=== Begin Enclosure ===

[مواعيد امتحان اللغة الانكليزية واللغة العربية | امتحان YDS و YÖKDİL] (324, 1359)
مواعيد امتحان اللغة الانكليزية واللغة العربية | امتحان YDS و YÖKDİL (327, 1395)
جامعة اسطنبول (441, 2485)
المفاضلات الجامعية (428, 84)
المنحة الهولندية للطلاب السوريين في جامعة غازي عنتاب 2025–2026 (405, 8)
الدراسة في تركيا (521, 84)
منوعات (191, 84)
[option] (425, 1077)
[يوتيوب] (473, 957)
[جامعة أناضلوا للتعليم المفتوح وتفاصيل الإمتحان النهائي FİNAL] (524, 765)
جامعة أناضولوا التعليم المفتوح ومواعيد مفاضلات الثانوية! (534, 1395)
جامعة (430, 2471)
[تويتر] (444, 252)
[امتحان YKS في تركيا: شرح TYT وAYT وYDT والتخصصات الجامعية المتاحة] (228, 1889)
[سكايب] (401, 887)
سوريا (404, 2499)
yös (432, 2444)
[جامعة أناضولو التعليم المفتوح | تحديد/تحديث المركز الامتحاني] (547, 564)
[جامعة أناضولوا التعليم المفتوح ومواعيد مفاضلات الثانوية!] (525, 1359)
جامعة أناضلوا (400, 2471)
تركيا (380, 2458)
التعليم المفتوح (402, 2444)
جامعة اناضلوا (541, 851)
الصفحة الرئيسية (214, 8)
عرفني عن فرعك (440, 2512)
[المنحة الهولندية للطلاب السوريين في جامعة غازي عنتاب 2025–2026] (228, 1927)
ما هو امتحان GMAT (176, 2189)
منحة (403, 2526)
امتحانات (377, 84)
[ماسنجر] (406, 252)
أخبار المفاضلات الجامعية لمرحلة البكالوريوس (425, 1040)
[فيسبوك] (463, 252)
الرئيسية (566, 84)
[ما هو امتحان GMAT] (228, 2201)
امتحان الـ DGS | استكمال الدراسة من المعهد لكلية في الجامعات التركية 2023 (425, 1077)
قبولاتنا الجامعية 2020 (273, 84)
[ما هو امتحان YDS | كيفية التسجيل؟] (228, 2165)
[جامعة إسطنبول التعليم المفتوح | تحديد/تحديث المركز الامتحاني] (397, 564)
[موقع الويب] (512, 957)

=== End Enclosure ===

**ACTIVITY**
Reproduce word for word the lines of the records above, beginning at the first and ending with the line where "2025–2026 (405, 8)" appears, and nothing past it.

**RESULT OF THE EXERCISE**
[مواعيد امتحان اللغة الانكليزية واللغة العربية | امتحان YDS و YÖKDİL] (324, 1359)
مواعيد امتحان اللغة الانكليزية واللغة العربية | امتحان YDS و YÖKDİL (327, 1395)
جامعة اسطنبول (441, 2485)
المفاضلات الجامعية (428, 84)
المنحة الهولندية للطلاب السوريين في جامعة غازي عنتاب 2025–2026 (405, 8)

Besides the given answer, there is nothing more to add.